Exercise instructions – Reproduce the records below word for word.

Data records –
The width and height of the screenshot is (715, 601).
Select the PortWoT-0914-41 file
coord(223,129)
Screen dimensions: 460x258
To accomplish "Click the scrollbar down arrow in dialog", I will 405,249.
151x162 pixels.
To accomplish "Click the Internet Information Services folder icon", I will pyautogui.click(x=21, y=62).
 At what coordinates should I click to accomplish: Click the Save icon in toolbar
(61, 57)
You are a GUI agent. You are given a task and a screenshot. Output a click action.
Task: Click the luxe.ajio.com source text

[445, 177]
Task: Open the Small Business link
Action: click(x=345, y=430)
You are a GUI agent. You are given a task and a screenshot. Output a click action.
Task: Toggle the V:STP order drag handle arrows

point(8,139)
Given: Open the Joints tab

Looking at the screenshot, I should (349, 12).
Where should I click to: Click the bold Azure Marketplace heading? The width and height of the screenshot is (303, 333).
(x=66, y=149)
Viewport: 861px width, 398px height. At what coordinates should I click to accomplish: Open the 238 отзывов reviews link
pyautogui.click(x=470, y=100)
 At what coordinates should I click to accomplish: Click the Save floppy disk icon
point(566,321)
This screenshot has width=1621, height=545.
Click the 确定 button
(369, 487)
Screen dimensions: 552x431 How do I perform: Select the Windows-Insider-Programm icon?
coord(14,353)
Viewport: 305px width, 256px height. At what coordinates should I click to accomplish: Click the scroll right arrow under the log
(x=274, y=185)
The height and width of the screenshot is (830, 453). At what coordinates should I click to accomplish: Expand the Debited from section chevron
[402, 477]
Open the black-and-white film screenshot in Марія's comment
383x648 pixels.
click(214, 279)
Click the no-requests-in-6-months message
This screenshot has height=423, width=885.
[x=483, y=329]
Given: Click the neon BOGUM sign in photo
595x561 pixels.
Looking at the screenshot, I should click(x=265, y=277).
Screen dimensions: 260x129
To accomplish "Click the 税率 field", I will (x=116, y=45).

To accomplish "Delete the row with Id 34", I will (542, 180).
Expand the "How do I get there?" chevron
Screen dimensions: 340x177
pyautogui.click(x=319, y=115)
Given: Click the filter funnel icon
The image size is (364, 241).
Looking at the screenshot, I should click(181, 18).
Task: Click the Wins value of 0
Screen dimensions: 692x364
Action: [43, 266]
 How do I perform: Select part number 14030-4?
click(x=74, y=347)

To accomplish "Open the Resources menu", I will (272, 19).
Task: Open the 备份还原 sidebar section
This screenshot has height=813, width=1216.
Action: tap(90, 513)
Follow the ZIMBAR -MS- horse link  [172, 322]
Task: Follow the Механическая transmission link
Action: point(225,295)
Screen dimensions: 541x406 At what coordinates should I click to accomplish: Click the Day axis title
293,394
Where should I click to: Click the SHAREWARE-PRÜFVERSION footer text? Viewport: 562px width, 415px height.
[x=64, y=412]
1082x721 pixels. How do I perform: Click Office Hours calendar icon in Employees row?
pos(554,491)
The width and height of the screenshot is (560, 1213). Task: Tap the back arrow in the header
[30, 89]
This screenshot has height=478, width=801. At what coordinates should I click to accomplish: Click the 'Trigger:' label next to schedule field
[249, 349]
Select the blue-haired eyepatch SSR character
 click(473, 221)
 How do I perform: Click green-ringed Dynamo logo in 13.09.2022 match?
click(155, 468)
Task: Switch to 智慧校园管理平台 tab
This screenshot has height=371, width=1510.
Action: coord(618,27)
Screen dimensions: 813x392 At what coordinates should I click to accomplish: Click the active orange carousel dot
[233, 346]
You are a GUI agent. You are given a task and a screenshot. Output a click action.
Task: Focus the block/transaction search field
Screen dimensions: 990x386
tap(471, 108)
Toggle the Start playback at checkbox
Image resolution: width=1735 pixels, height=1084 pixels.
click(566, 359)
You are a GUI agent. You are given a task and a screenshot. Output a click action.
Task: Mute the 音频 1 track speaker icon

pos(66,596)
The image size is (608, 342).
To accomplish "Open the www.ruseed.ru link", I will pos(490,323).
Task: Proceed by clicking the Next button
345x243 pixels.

Result of the task –
The width and height of the screenshot is (715, 601).
Select the PortWoT-0914-41 file
coord(223,129)
Screen dimensions: 460x258
To accomplish "Click the scrollbar down arrow in dialog", I will 405,249.
151x162 pixels.
To accomplish "Click the Internet Information Services folder icon", I will pyautogui.click(x=21, y=62).
 At what coordinates should I click to accomplish: Click the Save icon in toolbar
(61, 57)
You are a GUI agent. You are given a task and a screenshot. Output a click action.
Task: Click the luxe.ajio.com source text

[445, 177]
Task: Open the Small Business link
Action: click(x=345, y=430)
You are a GUI agent. You are given a task and a screenshot. Output a click action.
Task: Toggle the V:STP order drag handle arrows

point(8,139)
Given: Open the Joints tab

Looking at the screenshot, I should (349, 12).
Where should I click to: Click the bold Azure Marketplace heading? The width and height of the screenshot is (303, 333).
(x=66, y=149)
Viewport: 861px width, 398px height. At what coordinates should I click to accomplish: Open the 238 отзывов reviews link
pyautogui.click(x=470, y=100)
 At what coordinates should I click to accomplish: Click the Save floppy disk icon
point(566,321)
This screenshot has width=1621, height=545.
Click the 确定 button
(369, 487)
Screen dimensions: 552x431 How do I perform: Select the Windows-Insider-Programm icon?
coord(14,353)
Viewport: 305px width, 256px height. At what coordinates should I click to accomplish: Click the scroll right arrow under the log
(x=274, y=185)
The height and width of the screenshot is (830, 453). At what coordinates should I click to accomplish: Expand the Debited from section chevron
[402, 477]
Open the black-and-white film screenshot in Марія's comment
383x648 pixels.
click(214, 279)
Click the no-requests-in-6-months message
This screenshot has height=423, width=885.
[x=483, y=329]
Given: Click the neon BOGUM sign in photo
595x561 pixels.
Looking at the screenshot, I should click(x=265, y=277).
Screen dimensions: 260x129
To accomplish "Click the 税率 field", I will (x=116, y=45).

To accomplish "Delete the row with Id 34", I will (542, 180).
Expand the "How do I get there?" chevron
Screen dimensions: 340x177
pyautogui.click(x=319, y=115)
Given: Click the filter funnel icon
The image size is (364, 241).
Looking at the screenshot, I should click(181, 18).
Task: Click the Wins value of 0
Screen dimensions: 692x364
Action: [43, 266]
 How do I perform: Select part number 14030-4?
click(x=74, y=347)

To accomplish "Open the Resources menu", I will (272, 19).
Task: Open the 备份还原 sidebar section
This screenshot has height=813, width=1216.
Action: tap(90, 513)
Follow the ZIMBAR -MS- horse link  [172, 322]
Task: Follow the Механическая transmission link
Action: point(225,295)
Screen dimensions: 541x406 At what coordinates should I click to accomplish: Click the Day axis title
293,394
Where should I click to: Click the SHAREWARE-PRÜFVERSION footer text? Viewport: 562px width, 415px height.
[x=64, y=412]
1082x721 pixels. How do I perform: Click Office Hours calendar icon in Employees row?
pos(554,491)
The width and height of the screenshot is (560, 1213). Task: Tap the back arrow in the header
[30, 89]
This screenshot has height=478, width=801. At what coordinates should I click to accomplish: Click the 'Trigger:' label next to schedule field
[249, 349]
Select the blue-haired eyepatch SSR character
 click(473, 221)
 How do I perform: Click green-ringed Dynamo logo in 13.09.2022 match?
click(155, 468)
Task: Switch to 智慧校园管理平台 tab
This screenshot has height=371, width=1510.
Action: coord(618,27)
Screen dimensions: 813x392 At what coordinates should I click to accomplish: Click the active orange carousel dot
[233, 346]
You are a GUI agent. You are given a task and a screenshot. Output a click action.
Task: Focus the block/transaction search field
Screen dimensions: 990x386
tap(471, 108)
Toggle the Start playback at checkbox
Image resolution: width=1735 pixels, height=1084 pixels.
click(566, 359)
You are a GUI agent. You are given a task and a screenshot. Output a click action.
Task: Mute the 音频 1 track speaker icon

pos(66,596)
The image size is (608, 342).
To accomplish "Open the www.ruseed.ru link", I will pos(490,323).
Task: Proceed by clicking the Next button
345x243 pixels.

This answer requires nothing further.